Content starts
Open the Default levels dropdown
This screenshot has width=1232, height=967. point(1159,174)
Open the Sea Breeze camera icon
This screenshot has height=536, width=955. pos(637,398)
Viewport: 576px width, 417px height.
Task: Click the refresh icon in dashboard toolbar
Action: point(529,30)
Content ends
◆ Aim of the exercise:
Repeat the listing above without any change.

◆ Written solution:
Open the Default levels dropdown
This screenshot has width=1232, height=967. point(1159,174)
Open the Sea Breeze camera icon
This screenshot has height=536, width=955. pos(637,398)
Viewport: 576px width, 417px height.
Task: Click the refresh icon in dashboard toolbar
Action: point(529,30)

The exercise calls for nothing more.